Teaching and School Practices Survey Tool He Rauemi Uiui mō te Mahinga Kaiako, Mahinga Kura

School Practices and Principal Leadership

School practices

The School practices questions focus on practices that provide the conditions for effective teaching.

The six domains in this section are:

  • School goals
  • Supportive and caring environment
  • Coherent curriculum and evaluation
  • Learning-focused partnerships
  • Strategic resource allocation
  • Developing professional practice

Principal leadership

The Principal leadership section focuses on how principals lead, including their relationships and moral compass.

Sources

We drew on three key sources to develop the domains and questions.

Educational Leadership Practices survey

NZCER offered the Educational Leadership Practices survey from 2009 to 2016. This was based on the Educational Leadership Best Evidence Synthesis (Robinson, Hohepa and Lloyd 2009) and the vision for New Zealand educational leadership set out in Kiwi Leadership for Principals. It was used in the Experienced Principals Development Programme, the First-Time Principals programme, and by individual schools and some school clusters. We had good information about the items in the survey from this use.

Recent research and formative indicators

We scanned more recent research literature on effective school leadership to see what further insight had been gained since 2009. We also looked at leadership standards and surveys designed for formative purposes. ERO’s Leadership for Equity and Excellence and Professional Capability and Collective Capacity domains in the School Evaluation Indicators were also relevant.

Leadership for learning – the research

There are four key strands in the research on effective school leadership that we have used to develop these sections.

Collaborative leadership for continuous development

Effective school leadership enables continual improvement or development through attention to collaborative leadership (Siguroardottir & Sigborsson 2016). Capable leadership is no longer a matter of simply steering a steady ship, or trying to be a heroic leader.

Without collective leadership, it would be difficult to be an effective principal in the current context. School practices need to grow and sustain collective leadership, foster “professional community” (Louis, 2015), and the capacity for “organisational learning”, “habituated searching for new information, processing and evaluating information with others, incorporating and using new ideas, and of generating ideas within the organisation as well as importing them from outside.” (Louis & Lee, 2016, p. 3).

Relationships are vital

Relationships are vital. The school professional community is not just analytic. Smylie, Murphy and Louis (2016) describe the key role of ‘caring leadership’.

"Our arguments about caring and caring leadership are not meant to diminish the importance of academic press. Competent and ethical support from caring with competent and ethical rigor and accountability make schools effective places for student learning (e.g., Allensworth et al. 2014; Bryk et al. 2010; Murphy and Torres 2014). We consider managing mutually reinforcing combinations of caring support and academic press to be a central function of school leadership (Sernak, 1998). … a reaffirmation that caring is at the heart of schooling. (p. 2)"

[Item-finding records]
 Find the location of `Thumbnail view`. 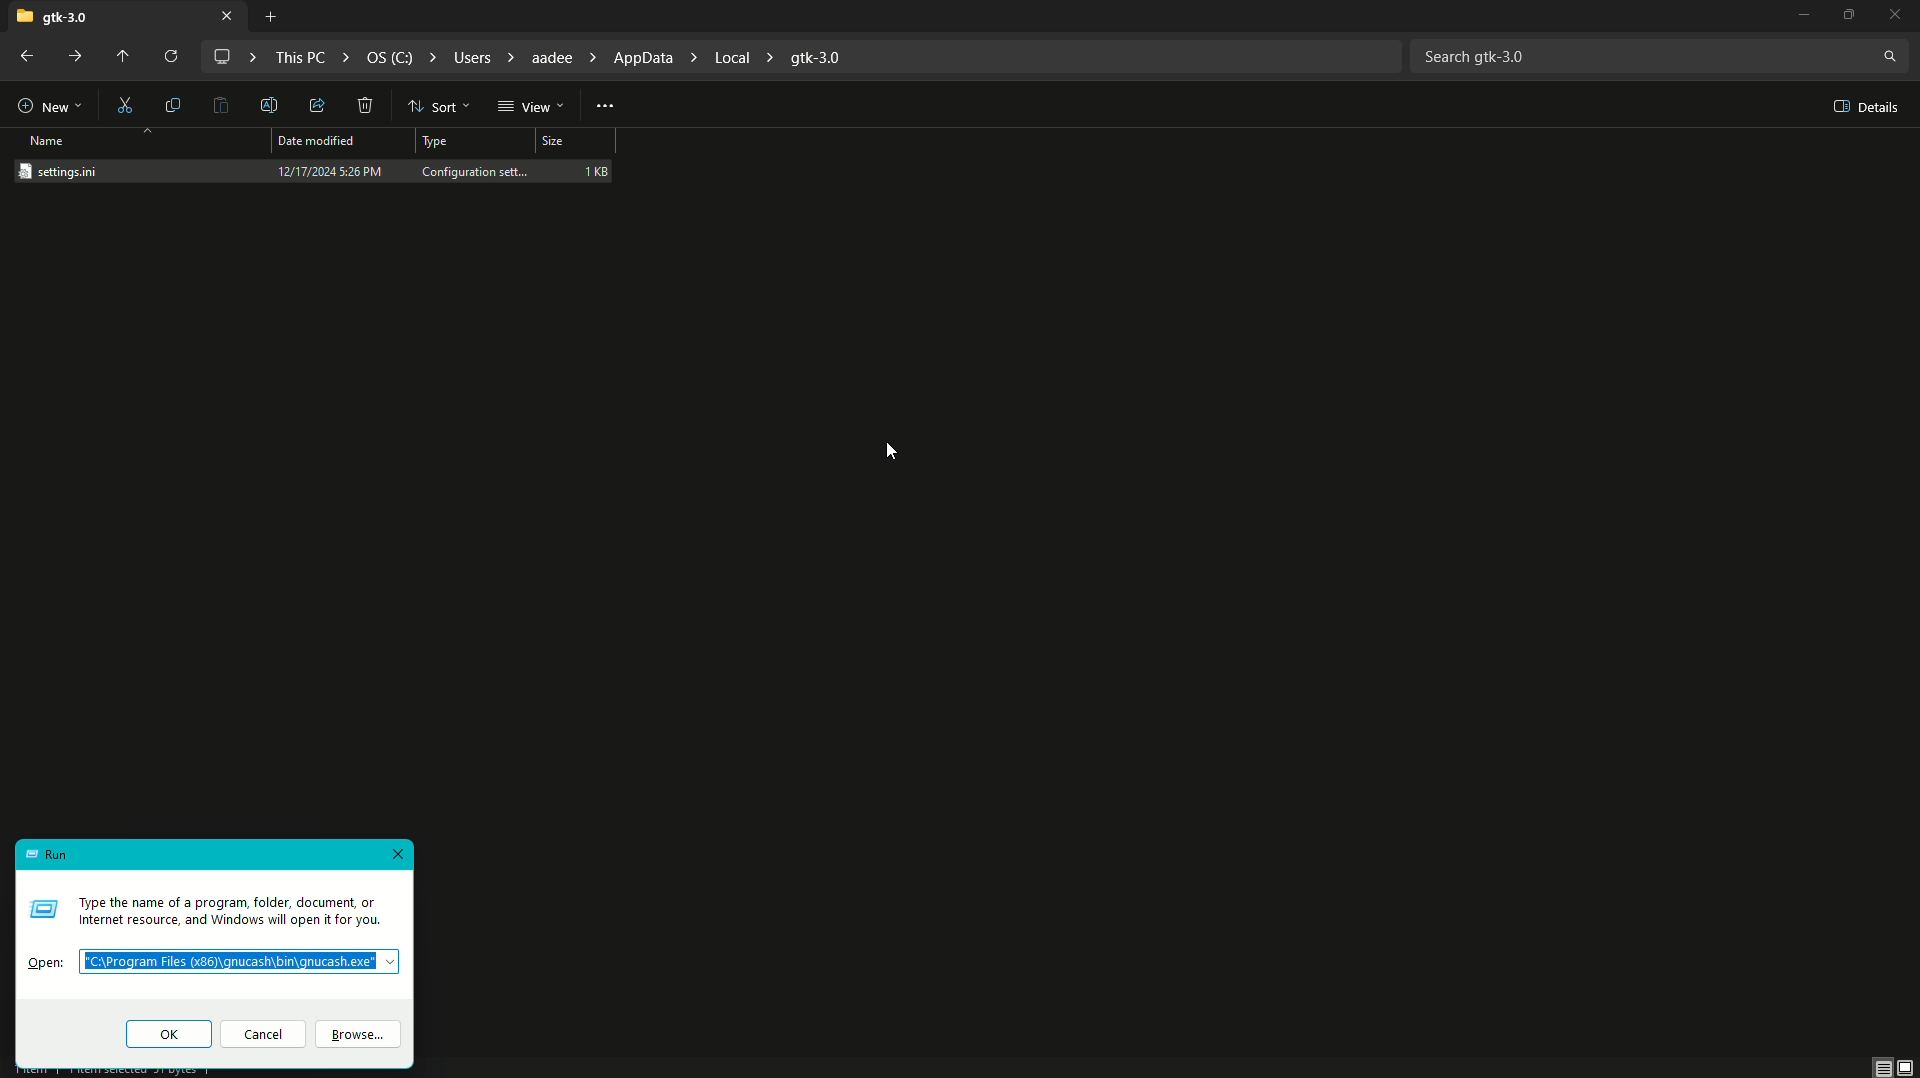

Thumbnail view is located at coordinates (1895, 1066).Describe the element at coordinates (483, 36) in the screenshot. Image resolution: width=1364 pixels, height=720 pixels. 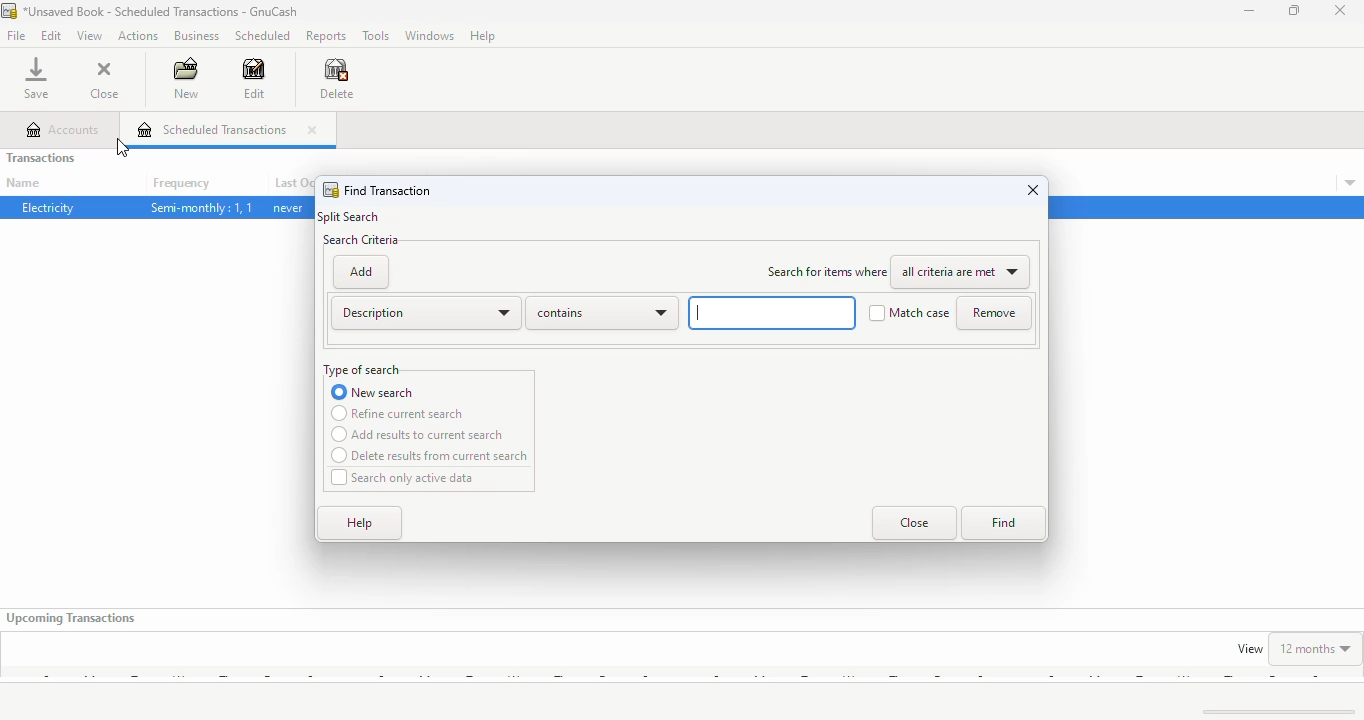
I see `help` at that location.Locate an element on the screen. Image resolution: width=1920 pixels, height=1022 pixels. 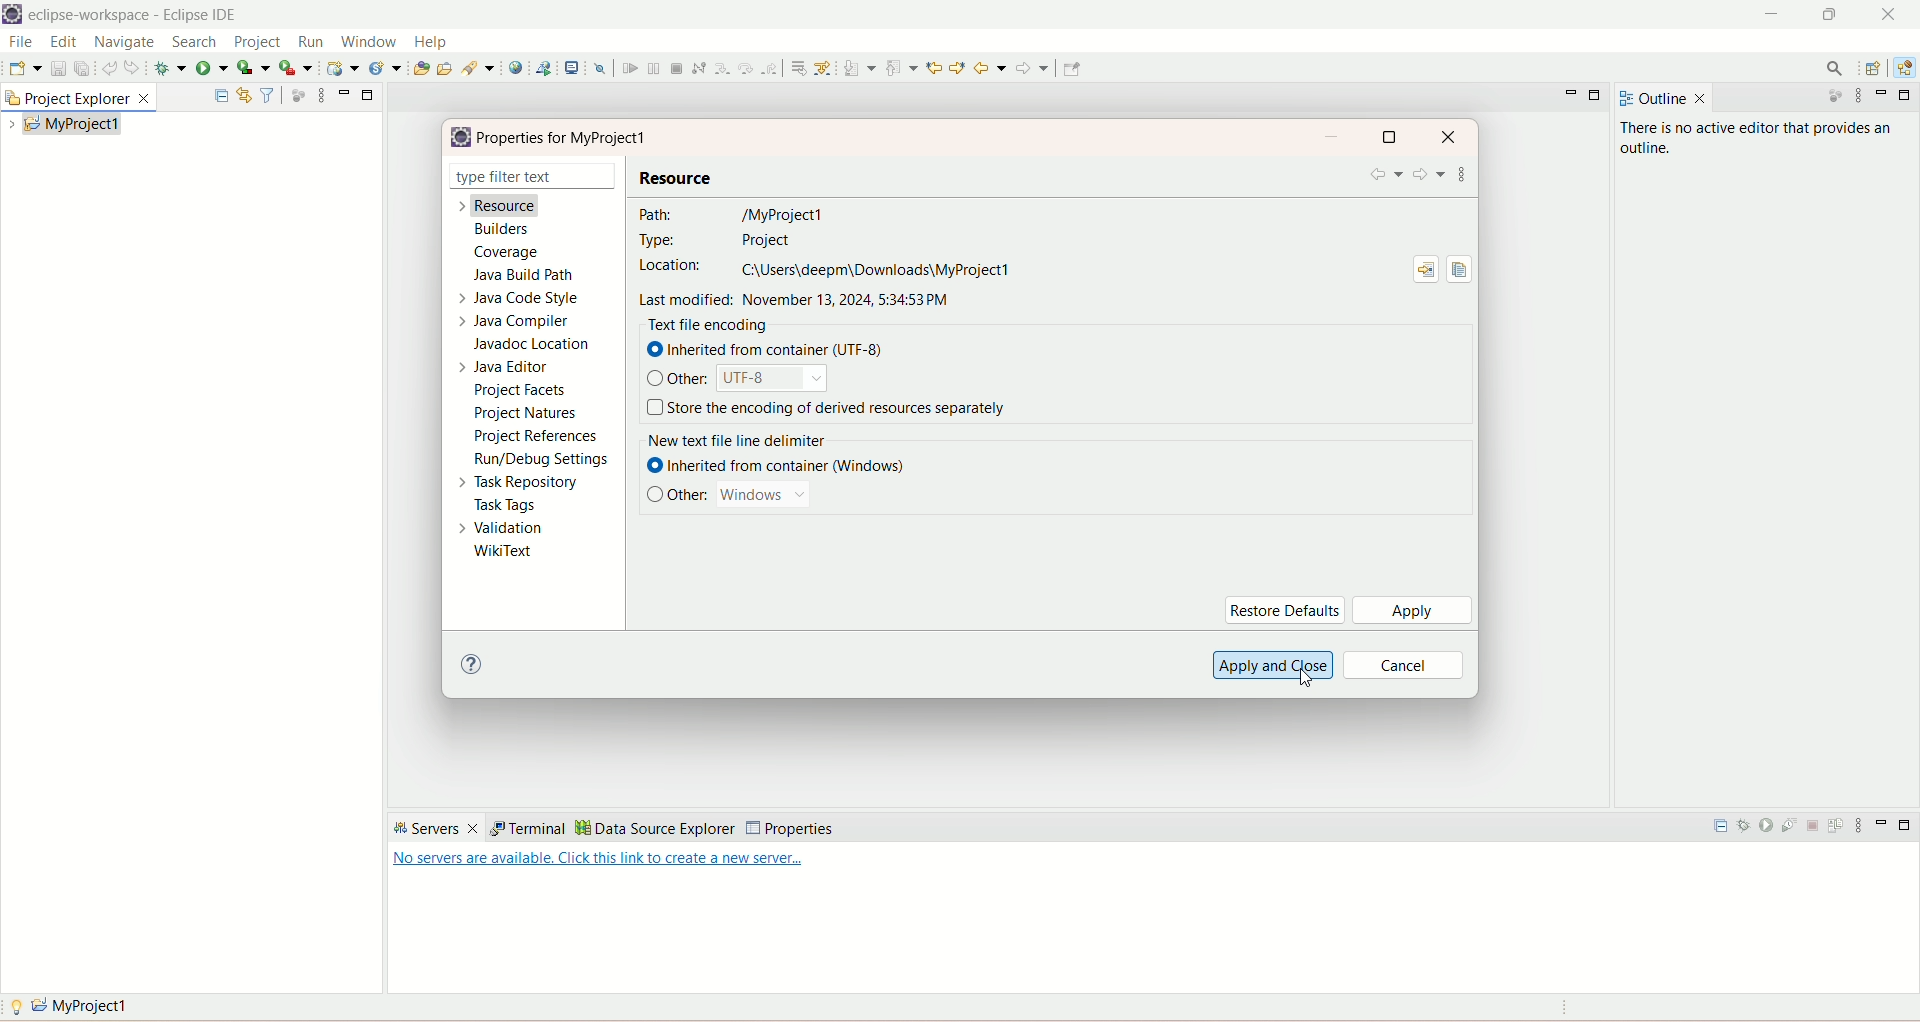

**OBJECTIVES:**
A: From the school practices passage, list the six domains that make up its School practices section.
B: Please resume the school practices passage from where it stops.

**OUTPUTS BY TASK:**
A:
School goals
Supportive and caring environment
Coherent curriculum and evaluation
Learning-focused partnerships
Strategic resource allocation
Developing professional practice

B:
Notman and Youngs (2016) also bring together these two aspects, and the still core role of the school principal.

"Results suggest that school leaders improve the quality of school learning through their change management and improvement strategies, and also by virtue of who they are–their values, dispositions and personal leadership competencies. (p. 109)"

Equity-oriented leadership

Effective school leadership is also linked to moral and system purposes of meeting the needs of each student, shaping more equitable outcomes in terms of social disadvantage (Galloway and Ishimaru 2015, and the new U.S. Professional Standards for Educators 2015). Meeting student needs include ensuring that each student is known and feels cared for.

Galloway and Ishimaru (p. 16) describe three key levers for equity-oriented leadership:

  • An equity-oriented frame based on an “overall vision of excellence for every student”, not one based on deficit thinking, or thinking that treating all students alike is fairness
  • Democratic, constructed leadership: “A shift from ’entity‘ conceptions of leadership (embodied in formal positions or particular individuals) to a relational ’constructionist‘ perspective on leadership, where the work of leadership is a process of social construction mediated through practices, meanings, and interactions among people over time”
  • Inquiry-embedded leadership.

Coherence and synergy

Coherence and synergy also characterise effective leadership. Huff, Goldring, Preston, and Guthrie (2014) discuss the linkages between resource allocation, school goals, professional learning, and teacher motivation and accountability. How practices are undertaken is now seen as important, so that they can serve several purposes simultaneously. Data use is “a mechanism to develop educators’ shared commitments to school goals and students and [at the same time] a mechanism for helping adults and students collaborate and receive feedback to continue ‘engaging’ in the work of schooling.” (p. 7).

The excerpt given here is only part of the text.